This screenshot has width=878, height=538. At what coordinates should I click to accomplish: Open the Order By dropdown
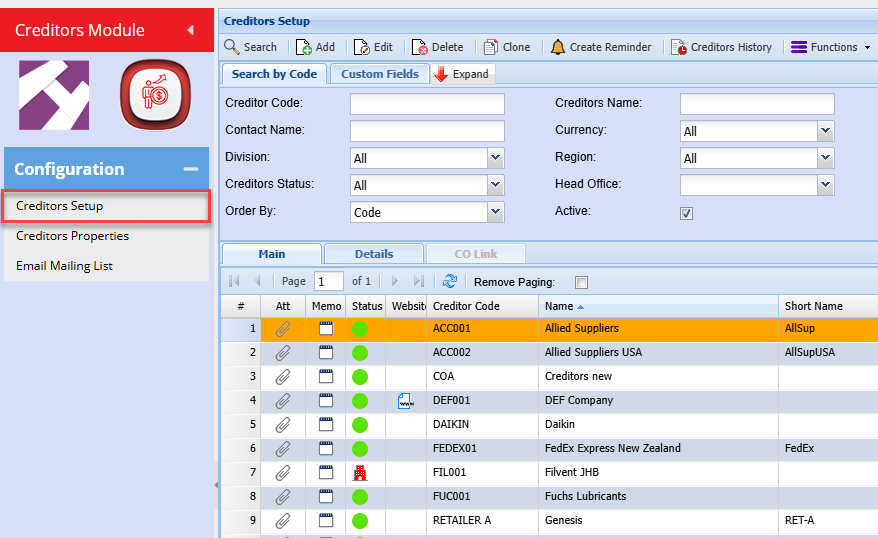[x=495, y=212]
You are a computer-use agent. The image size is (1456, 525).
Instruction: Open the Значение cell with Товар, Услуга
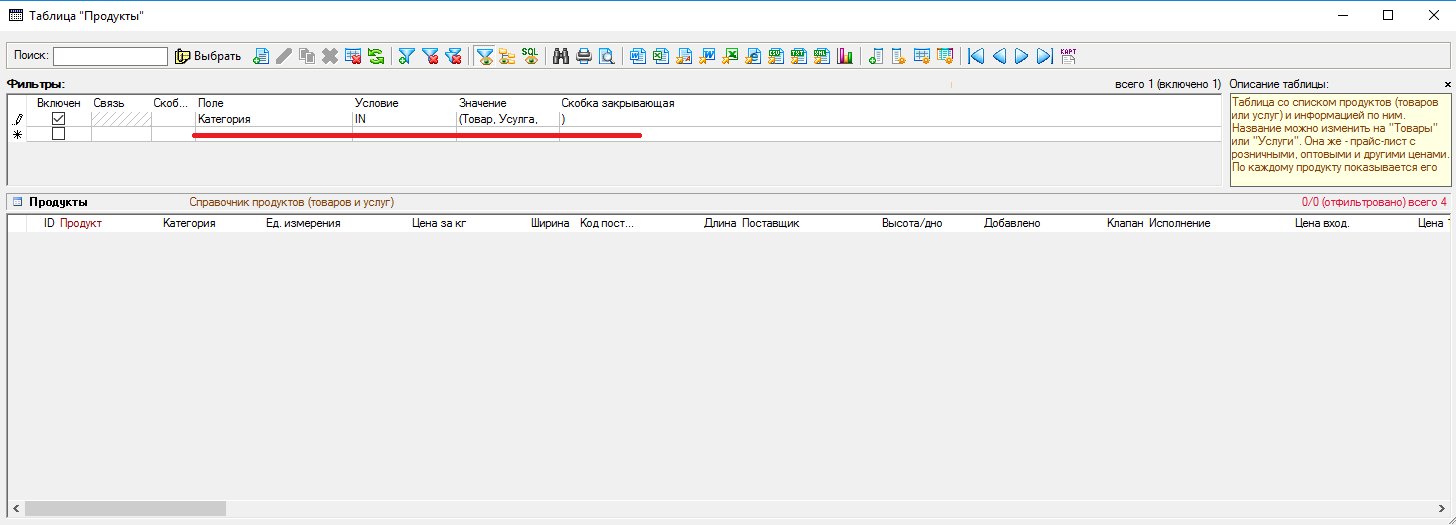pos(506,119)
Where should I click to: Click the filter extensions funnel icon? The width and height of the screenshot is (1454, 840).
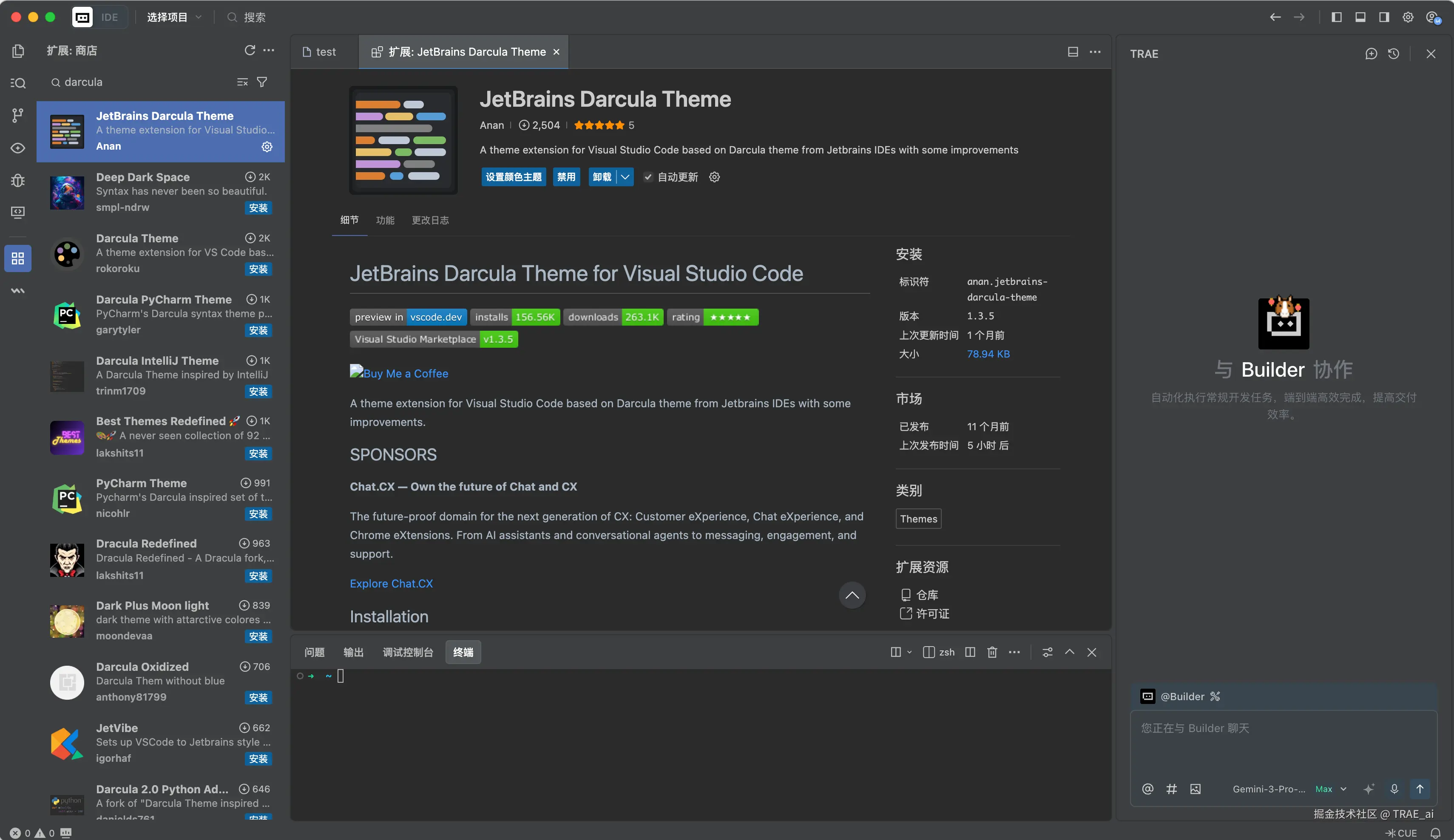[x=262, y=82]
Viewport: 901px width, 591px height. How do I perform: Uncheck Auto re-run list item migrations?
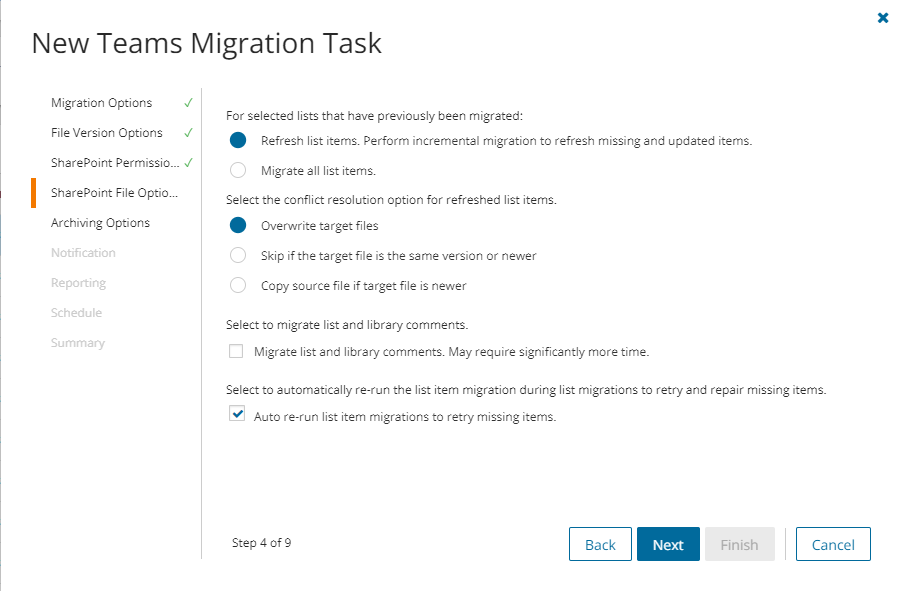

- - - - -

■ Requirement ■
Reproduce the data above verbatim, line by line, and leave out the pictures.

■ Solution ■
This screenshot has width=878, height=538. At what coordinates should I click to accomplish: Open the Order By dropdown
[x=495, y=212]
You are a computer-use agent. The image size is (1456, 525).
Instruction: Open the Значение cell with Товар, Услуга
pos(506,119)
Where should I click to: Click the filter extensions funnel icon? The width and height of the screenshot is (1454, 840).
[x=262, y=82]
Viewport: 901px width, 591px height. How do I perform: Uncheck Auto re-run list item migrations?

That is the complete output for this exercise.